Power Forecasting Using ANN and ELM: A Comparative Evaluation of Machine Learning Approaches


Brahim R., Ahlam L., Hamza A., GÜLER İ.

Mathematical Modelling of Engineering Problems, cilt.12, sa.1, ss.1-8, 2025 (Scopus) identifier

  • Yayın Türü: Makale / Tam Makale
  • Cilt numarası: 12 Sayı: 1
  • Basım Tarihi: 2025
  • Doi Numarası: 10.18280/mmep.120101
  • Dergi Adı: Mathematical Modelling of Engineering Problems
  • Derginin Tarandığı İndeksler: Scopus
  • Sayfa Sayıları: ss.1-8
  • Anahtar Kelimeler: combined cycle power plant, computational efficiency, extreme learning machine (ELM), machine learning models, mean squared error (MSE), power output prediction, predictive accuracy, R2(coefficient of determination)
  • Gazi Üniversitesi Adresli: Evet

Özet

Accurate predictions of power output in Combined Cycle Power Plants (CCPPs) are crucial for improving operational efficiency and enhancing performance monitoring. This paper compares two prominent machine learning models, artificial neural networks and extreme learning machines, for the prediction of hourly electrical power output. The analysis is based on a publicly available CCPP dataset containing 9, 568 instances with key parameters like ambient temperature, atmospheric pressure, relative humidity, and exhaust vacuum. The performances of the models were compared based on standard regression metrics.
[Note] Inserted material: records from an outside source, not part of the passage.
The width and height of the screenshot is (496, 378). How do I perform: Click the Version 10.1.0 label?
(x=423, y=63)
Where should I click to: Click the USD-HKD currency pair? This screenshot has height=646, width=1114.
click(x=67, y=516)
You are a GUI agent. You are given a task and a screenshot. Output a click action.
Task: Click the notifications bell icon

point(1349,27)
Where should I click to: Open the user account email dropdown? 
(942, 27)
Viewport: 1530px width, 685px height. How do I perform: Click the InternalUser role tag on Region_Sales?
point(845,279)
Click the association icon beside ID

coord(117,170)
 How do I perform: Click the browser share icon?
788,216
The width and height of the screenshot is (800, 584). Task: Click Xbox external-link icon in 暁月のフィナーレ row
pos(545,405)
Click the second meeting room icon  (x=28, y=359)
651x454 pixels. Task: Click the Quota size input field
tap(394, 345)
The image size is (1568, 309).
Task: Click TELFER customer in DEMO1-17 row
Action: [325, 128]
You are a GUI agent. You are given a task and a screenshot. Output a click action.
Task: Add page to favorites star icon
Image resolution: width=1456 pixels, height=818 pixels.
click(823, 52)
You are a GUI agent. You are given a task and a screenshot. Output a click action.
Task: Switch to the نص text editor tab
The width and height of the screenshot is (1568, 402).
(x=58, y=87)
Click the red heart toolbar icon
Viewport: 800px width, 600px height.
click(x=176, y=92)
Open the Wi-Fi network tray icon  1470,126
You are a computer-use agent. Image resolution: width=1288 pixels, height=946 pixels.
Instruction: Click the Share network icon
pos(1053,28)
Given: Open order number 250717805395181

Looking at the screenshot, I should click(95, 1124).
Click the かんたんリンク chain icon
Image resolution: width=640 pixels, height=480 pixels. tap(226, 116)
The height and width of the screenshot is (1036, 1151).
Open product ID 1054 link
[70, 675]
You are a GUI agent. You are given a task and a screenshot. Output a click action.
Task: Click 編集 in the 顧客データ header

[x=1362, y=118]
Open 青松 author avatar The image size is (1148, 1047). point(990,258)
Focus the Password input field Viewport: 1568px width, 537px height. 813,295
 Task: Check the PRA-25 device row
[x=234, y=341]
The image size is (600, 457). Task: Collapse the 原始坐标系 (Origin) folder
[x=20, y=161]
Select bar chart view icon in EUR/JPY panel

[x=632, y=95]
The result showed that the extreme learning machine (ELM) outperformed artificial neural network (ANN) with mean squared error (MSE) of 0.26, mean absolute error (MAE) of 0.41, root mean squared error (RMSE) of 0.51, and R2 of 0.98 when both models yielded a good prediction result, against the ANN model with an MSE of 19.33, MAE of 3.52, RMSE of 4.40, and R2of 0.85. Overfitting when dealing with small datasets and necessity of preprocessing for fine-tuning performance of ANN were the potential drawbacks highlighted by the paper. Results indicate that the use of ELM is quite viable and capable for estimation with excellent accuracy and, as a consequence, may have pragmatic implications for performance optimization studies concerning CCPP and also find broad applicability in energy management studies.